SHORT PROBLEM 1:
In the text on American reactions to Israel's military success, where is the generational drift in attitudes toward Israel and Zionism said to be especially strong?

········

The American reaction to Israel’s stunning but bloody military success is utterly predictable. Exultant Republicans are claiming vindication for their unembarrassed support of Israel’s merciless military strategy. As for the fate of Palestinians, former President Donald Trump has already articulated what we can anticipate to be his baseline policy, albeit one tinged with an amoral regard for PR optics: Do whatever you feel you must, “but get it over with fast.”

Democrats, despite their discomfort with the civilian casualties on the ground, will nonetheless uphold their traditional policy of steadfast political and military support of Israel. They may feel differently, and they are acutely aware of the significant generational drift in American attitudes toward Israel and Zionism, particularly on the left. For now, political realities remain unchanged: Israel can still command more support in Congress than any American president of either party could ever hope to.

········

SHORT PROBLEM 2:
In the records, quote the lines from the one containing "Viewport: 1512px width, 789px" through the one containing "coord(22,109)", inclusive.

········

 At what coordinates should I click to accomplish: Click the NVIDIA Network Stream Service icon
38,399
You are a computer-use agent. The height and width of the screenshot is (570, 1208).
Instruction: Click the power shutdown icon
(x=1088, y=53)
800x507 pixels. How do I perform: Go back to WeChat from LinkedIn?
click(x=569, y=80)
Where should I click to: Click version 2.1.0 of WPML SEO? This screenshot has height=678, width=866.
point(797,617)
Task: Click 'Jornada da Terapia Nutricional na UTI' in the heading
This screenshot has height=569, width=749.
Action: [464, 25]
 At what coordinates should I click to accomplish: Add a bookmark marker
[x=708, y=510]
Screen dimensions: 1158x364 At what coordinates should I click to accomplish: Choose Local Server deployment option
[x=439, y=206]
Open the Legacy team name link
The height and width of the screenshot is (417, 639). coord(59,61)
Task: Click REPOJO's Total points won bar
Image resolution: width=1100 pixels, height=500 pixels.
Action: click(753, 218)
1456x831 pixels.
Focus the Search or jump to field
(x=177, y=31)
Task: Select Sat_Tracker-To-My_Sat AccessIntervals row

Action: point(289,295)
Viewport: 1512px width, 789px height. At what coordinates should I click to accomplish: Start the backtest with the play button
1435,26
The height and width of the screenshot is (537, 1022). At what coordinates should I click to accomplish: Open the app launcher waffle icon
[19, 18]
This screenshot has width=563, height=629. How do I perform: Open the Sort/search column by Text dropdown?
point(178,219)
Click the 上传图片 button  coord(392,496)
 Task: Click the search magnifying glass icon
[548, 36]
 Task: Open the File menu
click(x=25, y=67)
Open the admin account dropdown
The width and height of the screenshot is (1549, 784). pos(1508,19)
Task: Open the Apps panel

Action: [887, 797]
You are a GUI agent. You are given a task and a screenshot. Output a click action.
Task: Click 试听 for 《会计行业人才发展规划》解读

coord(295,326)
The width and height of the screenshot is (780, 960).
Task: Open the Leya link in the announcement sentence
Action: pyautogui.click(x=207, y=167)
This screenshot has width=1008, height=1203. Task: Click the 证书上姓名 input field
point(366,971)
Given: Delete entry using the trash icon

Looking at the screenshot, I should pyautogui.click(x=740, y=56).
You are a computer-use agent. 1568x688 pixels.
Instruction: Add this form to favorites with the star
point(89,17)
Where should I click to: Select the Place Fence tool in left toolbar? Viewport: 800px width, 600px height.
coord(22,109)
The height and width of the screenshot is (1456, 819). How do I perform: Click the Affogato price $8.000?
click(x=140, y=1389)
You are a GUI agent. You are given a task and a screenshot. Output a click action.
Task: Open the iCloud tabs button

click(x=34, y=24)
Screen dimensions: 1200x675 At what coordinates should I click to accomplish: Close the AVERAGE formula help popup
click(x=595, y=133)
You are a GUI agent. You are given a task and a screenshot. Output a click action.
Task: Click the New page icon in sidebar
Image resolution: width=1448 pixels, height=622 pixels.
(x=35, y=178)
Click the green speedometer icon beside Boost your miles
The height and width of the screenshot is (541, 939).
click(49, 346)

········

WRITTEN REPLY 1:
On the left.

WRITTEN REPLY 2:
Viewport: 1512px width, 789px height. At what coordinates should I click to accomplish: Start the backtest with the play button
1435,26
The height and width of the screenshot is (537, 1022). At what coordinates should I click to accomplish: Open the app launcher waffle icon
[19, 18]
This screenshot has width=563, height=629. How do I perform: Open the Sort/search column by Text dropdown?
point(178,219)
Click the 上传图片 button  coord(392,496)
 Task: Click the search magnifying glass icon
[548, 36]
 Task: Open the File menu
click(x=25, y=67)
Open the admin account dropdown
The width and height of the screenshot is (1549, 784). pos(1508,19)
Task: Open the Apps panel

Action: [887, 797]
You are a GUI agent. You are given a task and a screenshot. Output a click action.
Task: Click 试听 for 《会计行业人才发展规划》解读

coord(295,326)
The width and height of the screenshot is (780, 960).
Task: Open the Leya link in the announcement sentence
Action: pyautogui.click(x=207, y=167)
This screenshot has width=1008, height=1203. Task: Click the 证书上姓名 input field
point(366,971)
Given: Delete entry using the trash icon

Looking at the screenshot, I should pyautogui.click(x=740, y=56).
You are a computer-use agent. 1568x688 pixels.
Instruction: Add this form to favorites with the star
point(89,17)
Where should I click to: Select the Place Fence tool in left toolbar? Viewport: 800px width, 600px height.
coord(22,109)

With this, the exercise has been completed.